== RECORDS TO USE
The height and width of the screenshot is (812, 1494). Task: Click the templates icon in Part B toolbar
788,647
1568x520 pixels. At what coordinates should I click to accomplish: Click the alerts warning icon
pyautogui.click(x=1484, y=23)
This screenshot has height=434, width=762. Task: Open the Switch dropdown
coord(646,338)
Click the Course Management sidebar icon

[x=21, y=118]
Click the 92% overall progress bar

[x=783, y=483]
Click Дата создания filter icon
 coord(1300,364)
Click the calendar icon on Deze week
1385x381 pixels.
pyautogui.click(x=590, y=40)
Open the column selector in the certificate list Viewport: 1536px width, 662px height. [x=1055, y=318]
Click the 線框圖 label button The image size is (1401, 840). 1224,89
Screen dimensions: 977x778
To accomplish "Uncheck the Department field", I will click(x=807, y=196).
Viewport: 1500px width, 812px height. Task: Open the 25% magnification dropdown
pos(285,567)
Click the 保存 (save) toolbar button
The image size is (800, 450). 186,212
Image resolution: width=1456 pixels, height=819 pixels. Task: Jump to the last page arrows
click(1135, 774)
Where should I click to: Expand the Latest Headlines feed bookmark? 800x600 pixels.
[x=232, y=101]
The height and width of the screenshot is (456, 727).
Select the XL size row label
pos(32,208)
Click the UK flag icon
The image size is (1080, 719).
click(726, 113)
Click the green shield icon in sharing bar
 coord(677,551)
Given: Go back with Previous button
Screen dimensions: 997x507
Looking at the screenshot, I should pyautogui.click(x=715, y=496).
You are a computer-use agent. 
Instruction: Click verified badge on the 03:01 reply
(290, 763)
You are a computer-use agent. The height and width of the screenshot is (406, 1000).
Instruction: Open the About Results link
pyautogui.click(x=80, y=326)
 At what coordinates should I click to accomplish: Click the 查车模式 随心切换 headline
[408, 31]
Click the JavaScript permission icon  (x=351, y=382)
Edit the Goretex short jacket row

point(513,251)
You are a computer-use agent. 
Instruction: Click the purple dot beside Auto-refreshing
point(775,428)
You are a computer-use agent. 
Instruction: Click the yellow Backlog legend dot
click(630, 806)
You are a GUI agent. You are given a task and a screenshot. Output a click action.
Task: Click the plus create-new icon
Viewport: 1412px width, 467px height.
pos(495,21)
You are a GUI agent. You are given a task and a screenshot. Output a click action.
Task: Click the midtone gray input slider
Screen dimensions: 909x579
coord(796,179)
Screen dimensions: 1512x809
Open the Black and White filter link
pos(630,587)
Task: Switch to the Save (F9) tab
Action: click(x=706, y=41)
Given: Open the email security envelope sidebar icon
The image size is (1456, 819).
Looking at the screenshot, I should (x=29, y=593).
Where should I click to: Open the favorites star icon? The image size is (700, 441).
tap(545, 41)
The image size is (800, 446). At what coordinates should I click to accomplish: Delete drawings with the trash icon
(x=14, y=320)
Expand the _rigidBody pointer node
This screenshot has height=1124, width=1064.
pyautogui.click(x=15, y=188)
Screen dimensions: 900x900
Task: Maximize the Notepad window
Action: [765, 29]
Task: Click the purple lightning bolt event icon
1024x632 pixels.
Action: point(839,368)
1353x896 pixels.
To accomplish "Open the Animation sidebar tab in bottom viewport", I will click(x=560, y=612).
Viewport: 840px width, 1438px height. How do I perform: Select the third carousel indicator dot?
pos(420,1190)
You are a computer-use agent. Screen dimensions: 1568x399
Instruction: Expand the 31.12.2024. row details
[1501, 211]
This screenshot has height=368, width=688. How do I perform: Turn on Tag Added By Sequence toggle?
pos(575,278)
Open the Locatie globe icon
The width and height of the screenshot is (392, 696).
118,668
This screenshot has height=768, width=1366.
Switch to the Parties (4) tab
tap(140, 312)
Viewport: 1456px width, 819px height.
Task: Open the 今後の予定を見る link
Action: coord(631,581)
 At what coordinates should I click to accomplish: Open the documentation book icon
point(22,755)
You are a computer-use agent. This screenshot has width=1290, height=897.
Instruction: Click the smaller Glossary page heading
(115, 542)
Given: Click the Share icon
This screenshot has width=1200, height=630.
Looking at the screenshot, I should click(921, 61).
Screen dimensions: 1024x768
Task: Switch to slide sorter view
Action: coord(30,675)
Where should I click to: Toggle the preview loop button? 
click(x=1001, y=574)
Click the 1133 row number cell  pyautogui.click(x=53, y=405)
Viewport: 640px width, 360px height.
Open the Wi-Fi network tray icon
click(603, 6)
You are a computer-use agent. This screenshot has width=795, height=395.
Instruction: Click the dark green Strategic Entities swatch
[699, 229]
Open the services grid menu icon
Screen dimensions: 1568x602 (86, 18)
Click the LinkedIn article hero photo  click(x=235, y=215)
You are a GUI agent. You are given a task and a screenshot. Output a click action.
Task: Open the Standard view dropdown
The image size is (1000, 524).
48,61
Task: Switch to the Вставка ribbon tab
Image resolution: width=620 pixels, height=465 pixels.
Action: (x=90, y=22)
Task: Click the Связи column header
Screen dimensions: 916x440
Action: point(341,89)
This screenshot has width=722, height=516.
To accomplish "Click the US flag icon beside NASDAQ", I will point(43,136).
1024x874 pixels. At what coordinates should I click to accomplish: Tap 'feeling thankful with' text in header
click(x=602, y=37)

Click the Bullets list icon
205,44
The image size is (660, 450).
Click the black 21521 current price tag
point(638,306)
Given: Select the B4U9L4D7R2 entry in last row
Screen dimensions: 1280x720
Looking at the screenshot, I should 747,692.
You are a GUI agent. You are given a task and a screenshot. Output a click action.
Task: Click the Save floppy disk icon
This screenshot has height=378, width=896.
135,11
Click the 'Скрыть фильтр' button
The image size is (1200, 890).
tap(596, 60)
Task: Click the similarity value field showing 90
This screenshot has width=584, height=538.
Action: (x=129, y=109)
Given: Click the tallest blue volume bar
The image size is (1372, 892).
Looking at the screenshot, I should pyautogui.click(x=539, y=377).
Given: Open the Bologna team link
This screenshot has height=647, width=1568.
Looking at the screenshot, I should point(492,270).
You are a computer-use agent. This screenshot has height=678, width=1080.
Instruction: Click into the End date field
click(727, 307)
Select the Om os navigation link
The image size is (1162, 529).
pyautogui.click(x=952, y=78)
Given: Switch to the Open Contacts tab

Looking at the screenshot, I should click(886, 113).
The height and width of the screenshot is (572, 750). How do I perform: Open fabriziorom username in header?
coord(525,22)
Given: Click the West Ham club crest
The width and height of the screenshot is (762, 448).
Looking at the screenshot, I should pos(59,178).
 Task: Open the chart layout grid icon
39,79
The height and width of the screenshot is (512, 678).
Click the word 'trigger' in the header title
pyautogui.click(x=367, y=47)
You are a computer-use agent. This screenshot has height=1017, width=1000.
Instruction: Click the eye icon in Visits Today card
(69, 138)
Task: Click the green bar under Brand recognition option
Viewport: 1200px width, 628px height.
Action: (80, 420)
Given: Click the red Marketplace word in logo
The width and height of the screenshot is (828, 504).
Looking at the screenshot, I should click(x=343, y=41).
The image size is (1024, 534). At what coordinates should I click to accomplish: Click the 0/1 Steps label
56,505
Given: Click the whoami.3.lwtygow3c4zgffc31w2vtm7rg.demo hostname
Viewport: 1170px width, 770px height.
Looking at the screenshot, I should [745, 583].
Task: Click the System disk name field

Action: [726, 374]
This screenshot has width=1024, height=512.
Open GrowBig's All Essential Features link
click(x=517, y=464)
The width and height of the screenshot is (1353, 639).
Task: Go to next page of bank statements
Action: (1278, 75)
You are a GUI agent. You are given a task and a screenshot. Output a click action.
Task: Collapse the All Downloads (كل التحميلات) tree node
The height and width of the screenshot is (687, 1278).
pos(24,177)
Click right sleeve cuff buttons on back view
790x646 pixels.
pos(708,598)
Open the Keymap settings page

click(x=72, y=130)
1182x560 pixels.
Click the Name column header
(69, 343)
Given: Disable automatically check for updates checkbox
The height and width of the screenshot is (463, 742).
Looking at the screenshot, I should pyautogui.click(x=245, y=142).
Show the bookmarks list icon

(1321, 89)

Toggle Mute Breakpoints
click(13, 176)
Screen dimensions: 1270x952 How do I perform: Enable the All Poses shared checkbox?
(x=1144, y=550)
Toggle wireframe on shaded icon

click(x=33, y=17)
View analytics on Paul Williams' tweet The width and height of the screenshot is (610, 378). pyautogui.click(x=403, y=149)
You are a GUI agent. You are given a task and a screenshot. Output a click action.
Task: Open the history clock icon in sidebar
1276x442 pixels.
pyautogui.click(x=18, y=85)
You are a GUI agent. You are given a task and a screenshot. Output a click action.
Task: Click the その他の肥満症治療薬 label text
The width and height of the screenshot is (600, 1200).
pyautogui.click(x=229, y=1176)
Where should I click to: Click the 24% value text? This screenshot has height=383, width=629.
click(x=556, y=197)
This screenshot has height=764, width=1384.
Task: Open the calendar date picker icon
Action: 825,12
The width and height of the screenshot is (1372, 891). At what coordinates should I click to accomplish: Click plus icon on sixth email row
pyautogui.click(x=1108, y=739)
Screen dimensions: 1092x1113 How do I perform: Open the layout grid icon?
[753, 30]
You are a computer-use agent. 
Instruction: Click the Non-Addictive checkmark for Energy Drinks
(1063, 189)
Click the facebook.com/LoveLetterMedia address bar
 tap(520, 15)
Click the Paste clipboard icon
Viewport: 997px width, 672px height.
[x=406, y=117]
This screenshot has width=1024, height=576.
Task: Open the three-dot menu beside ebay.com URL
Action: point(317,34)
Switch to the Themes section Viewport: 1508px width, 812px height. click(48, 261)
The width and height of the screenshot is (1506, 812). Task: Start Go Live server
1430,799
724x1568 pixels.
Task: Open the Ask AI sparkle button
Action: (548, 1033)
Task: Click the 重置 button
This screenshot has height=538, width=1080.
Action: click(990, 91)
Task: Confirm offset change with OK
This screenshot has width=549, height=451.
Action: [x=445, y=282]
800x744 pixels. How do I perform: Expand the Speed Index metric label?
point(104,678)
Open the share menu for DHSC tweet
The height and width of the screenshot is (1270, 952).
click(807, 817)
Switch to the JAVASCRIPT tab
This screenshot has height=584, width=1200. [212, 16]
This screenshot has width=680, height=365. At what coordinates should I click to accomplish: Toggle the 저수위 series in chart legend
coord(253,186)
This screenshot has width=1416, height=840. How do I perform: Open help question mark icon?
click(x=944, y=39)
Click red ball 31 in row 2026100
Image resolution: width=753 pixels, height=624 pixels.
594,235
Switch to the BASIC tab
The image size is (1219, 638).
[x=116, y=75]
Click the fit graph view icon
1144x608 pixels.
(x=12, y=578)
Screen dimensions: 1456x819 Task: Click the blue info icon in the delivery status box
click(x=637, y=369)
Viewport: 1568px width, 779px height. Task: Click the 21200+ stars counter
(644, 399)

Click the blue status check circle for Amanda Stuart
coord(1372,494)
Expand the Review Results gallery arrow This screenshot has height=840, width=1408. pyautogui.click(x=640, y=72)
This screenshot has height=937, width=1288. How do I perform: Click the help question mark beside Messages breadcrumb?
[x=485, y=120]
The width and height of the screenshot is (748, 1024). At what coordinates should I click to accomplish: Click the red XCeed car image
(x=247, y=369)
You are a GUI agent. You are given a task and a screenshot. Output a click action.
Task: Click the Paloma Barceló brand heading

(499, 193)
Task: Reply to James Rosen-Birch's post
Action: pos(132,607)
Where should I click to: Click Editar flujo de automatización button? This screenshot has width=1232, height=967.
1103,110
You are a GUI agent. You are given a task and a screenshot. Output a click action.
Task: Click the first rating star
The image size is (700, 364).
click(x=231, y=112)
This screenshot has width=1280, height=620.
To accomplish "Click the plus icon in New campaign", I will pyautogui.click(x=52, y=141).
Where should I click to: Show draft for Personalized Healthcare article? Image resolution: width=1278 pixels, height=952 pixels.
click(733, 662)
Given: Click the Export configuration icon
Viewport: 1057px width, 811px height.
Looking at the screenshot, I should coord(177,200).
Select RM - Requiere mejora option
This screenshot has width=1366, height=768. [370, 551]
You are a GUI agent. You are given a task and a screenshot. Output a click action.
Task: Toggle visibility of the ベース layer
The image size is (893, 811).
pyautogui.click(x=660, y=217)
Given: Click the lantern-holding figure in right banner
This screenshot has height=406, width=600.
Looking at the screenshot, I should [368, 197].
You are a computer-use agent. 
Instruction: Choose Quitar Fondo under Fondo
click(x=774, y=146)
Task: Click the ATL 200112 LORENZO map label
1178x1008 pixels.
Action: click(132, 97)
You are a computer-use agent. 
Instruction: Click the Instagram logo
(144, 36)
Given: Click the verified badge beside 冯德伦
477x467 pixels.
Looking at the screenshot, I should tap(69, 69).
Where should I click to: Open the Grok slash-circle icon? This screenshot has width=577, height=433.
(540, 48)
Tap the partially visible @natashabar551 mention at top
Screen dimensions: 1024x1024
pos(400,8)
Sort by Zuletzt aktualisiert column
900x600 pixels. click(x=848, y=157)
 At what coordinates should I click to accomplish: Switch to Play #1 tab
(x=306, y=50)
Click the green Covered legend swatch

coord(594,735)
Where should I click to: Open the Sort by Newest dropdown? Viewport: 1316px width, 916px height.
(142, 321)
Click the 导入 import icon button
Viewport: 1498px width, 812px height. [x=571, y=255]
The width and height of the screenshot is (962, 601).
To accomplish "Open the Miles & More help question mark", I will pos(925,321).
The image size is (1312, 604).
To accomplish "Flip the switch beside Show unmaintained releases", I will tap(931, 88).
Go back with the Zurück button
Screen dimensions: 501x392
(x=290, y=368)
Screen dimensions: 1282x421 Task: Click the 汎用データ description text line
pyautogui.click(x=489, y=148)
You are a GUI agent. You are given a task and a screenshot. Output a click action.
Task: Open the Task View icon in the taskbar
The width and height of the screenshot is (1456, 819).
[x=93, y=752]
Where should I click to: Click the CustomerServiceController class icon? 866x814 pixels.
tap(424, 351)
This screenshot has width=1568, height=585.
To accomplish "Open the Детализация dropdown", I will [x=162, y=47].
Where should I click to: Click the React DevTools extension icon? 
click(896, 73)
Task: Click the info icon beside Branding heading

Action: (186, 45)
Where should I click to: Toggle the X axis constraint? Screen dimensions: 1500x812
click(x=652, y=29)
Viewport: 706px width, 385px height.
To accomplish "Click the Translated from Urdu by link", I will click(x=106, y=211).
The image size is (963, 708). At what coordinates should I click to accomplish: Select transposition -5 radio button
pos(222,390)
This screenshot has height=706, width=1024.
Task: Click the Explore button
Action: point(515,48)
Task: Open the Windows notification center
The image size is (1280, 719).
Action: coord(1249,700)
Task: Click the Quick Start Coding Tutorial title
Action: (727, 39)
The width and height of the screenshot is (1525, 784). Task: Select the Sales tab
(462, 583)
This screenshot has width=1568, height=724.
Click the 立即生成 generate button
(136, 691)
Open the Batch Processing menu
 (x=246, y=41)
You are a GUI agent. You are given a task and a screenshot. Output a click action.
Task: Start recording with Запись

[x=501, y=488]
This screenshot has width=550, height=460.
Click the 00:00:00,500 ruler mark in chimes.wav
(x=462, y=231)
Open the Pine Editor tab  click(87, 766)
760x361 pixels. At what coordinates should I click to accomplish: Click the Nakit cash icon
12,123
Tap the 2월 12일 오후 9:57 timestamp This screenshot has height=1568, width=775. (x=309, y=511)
====
:: DIRECTION ::
Change "rating star" to "review star" in the material from the line with "This screenshot has height=937, width=1288." to the line with "Looking at the screenshot, I should coord(177,200).", and give those lines again with nothing else altered.

:: CORRECT RESPONSE ::
This screenshot has height=937, width=1288. How do I perform: Click the help question mark beside Messages breadcrumb?
[x=485, y=120]
The width and height of the screenshot is (748, 1024). At what coordinates should I click to accomplish: Click the red XCeed car image
(x=247, y=369)
You are a GUI agent. You are given a task and a screenshot. Output a click action.
Task: Click the Paloma Barceló brand heading

(499, 193)
Task: Reply to James Rosen-Birch's post
Action: pos(132,607)
Where should I click to: Click Editar flujo de automatización button? This screenshot has width=1232, height=967.
1103,110
You are a GUI agent. You are given a task and a screenshot. Output a click action.
Task: Click the first review star
The image size is (700, 364).
click(x=231, y=112)
This screenshot has width=1280, height=620.
To accomplish "Click the plus icon in New campaign", I will pyautogui.click(x=52, y=141).
Where should I click to: Show draft for Personalized Healthcare article? Image resolution: width=1278 pixels, height=952 pixels.
click(733, 662)
Given: Click the Export configuration icon
Viewport: 1057px width, 811px height.
Looking at the screenshot, I should coord(177,200).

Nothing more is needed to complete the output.